### Raw data ###
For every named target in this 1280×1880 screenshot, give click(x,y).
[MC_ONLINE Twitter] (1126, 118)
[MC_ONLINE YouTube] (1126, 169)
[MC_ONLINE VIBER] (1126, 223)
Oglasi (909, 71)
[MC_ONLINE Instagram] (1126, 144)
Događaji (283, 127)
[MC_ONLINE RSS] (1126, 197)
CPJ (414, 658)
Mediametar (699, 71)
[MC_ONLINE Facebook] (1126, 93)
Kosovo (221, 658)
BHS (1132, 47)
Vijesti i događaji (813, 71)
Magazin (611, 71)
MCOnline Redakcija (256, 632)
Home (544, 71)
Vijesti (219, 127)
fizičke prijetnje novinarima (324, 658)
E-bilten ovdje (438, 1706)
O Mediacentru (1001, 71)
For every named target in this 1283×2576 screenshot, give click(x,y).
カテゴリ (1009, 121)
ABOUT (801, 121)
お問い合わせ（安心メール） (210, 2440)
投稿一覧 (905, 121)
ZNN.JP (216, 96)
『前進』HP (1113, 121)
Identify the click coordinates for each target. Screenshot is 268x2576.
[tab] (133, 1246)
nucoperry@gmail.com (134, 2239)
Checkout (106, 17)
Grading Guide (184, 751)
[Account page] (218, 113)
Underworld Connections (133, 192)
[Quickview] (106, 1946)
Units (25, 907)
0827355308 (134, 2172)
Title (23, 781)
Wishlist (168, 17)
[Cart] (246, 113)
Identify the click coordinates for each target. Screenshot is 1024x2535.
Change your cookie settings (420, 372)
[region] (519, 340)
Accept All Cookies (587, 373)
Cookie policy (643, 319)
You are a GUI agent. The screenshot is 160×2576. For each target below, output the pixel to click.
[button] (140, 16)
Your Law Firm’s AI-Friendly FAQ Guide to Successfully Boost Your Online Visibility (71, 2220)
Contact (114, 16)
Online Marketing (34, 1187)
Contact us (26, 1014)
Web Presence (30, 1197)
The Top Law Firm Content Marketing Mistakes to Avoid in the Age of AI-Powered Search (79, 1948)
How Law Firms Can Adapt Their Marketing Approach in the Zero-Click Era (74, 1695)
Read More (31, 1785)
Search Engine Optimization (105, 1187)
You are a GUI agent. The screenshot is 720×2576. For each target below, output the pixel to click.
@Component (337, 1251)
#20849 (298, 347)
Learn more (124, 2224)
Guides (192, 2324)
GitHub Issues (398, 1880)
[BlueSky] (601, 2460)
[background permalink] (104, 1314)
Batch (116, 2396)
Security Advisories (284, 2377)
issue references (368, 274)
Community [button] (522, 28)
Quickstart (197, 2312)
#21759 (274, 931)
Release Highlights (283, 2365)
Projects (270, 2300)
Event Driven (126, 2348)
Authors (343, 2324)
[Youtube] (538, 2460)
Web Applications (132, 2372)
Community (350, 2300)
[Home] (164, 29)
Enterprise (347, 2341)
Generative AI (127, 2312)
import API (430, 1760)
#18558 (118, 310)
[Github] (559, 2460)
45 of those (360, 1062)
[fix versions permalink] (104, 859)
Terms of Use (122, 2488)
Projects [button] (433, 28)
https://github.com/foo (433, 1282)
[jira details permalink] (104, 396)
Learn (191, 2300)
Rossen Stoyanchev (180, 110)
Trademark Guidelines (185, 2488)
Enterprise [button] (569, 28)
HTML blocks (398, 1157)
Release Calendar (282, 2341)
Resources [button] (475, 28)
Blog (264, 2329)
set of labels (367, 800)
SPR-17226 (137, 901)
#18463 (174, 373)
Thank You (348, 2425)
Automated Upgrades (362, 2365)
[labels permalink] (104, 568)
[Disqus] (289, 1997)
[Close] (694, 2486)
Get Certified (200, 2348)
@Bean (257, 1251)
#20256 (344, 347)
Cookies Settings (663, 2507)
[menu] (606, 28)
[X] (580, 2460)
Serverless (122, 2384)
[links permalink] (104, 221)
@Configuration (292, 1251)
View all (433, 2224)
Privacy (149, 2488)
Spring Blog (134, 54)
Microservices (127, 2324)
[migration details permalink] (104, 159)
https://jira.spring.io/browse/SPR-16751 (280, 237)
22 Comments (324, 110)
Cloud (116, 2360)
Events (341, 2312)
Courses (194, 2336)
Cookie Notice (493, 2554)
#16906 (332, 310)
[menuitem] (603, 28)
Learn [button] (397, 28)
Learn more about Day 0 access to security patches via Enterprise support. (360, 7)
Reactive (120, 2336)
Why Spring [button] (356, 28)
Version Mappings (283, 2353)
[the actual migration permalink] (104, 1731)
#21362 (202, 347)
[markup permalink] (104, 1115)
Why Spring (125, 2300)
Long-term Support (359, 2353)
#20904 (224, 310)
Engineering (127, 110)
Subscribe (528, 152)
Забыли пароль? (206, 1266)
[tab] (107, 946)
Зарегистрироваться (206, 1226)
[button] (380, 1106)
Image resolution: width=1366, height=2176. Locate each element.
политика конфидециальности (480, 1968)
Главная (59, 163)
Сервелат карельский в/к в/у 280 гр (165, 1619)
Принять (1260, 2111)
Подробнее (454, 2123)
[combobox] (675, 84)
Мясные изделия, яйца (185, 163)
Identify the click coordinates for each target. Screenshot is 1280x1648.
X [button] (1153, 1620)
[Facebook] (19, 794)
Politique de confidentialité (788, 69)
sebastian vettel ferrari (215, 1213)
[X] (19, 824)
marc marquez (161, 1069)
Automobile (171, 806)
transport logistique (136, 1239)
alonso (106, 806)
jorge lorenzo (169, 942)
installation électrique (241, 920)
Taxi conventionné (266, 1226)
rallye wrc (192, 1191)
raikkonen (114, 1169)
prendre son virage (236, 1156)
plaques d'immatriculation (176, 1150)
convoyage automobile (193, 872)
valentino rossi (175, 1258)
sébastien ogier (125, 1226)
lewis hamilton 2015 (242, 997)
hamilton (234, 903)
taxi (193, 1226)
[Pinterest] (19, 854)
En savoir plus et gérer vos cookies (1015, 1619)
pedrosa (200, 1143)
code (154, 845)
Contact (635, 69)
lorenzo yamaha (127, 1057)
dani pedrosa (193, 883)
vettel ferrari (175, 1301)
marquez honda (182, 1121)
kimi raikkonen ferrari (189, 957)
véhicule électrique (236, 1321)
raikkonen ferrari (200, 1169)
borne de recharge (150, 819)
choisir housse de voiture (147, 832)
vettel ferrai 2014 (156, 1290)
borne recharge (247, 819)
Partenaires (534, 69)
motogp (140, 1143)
###
## Assignment
Transcribe the lines above between the line holding "Зарегистрироваться (206, 1226)" and the line holding "[combobox] (675, 84)", inclusive, exactly as they stand and with nothing added.

## Output of the exercise
Зарегистрироваться (206, 1226)
[button] (380, 1106)
Image resolution: width=1366, height=2176. Locate each element.
политика конфидециальности (480, 1968)
Главная (59, 163)
Сервелат карельский в/к в/у 280 гр (165, 1619)
Принять (1260, 2111)
Подробнее (454, 2123)
[combobox] (675, 84)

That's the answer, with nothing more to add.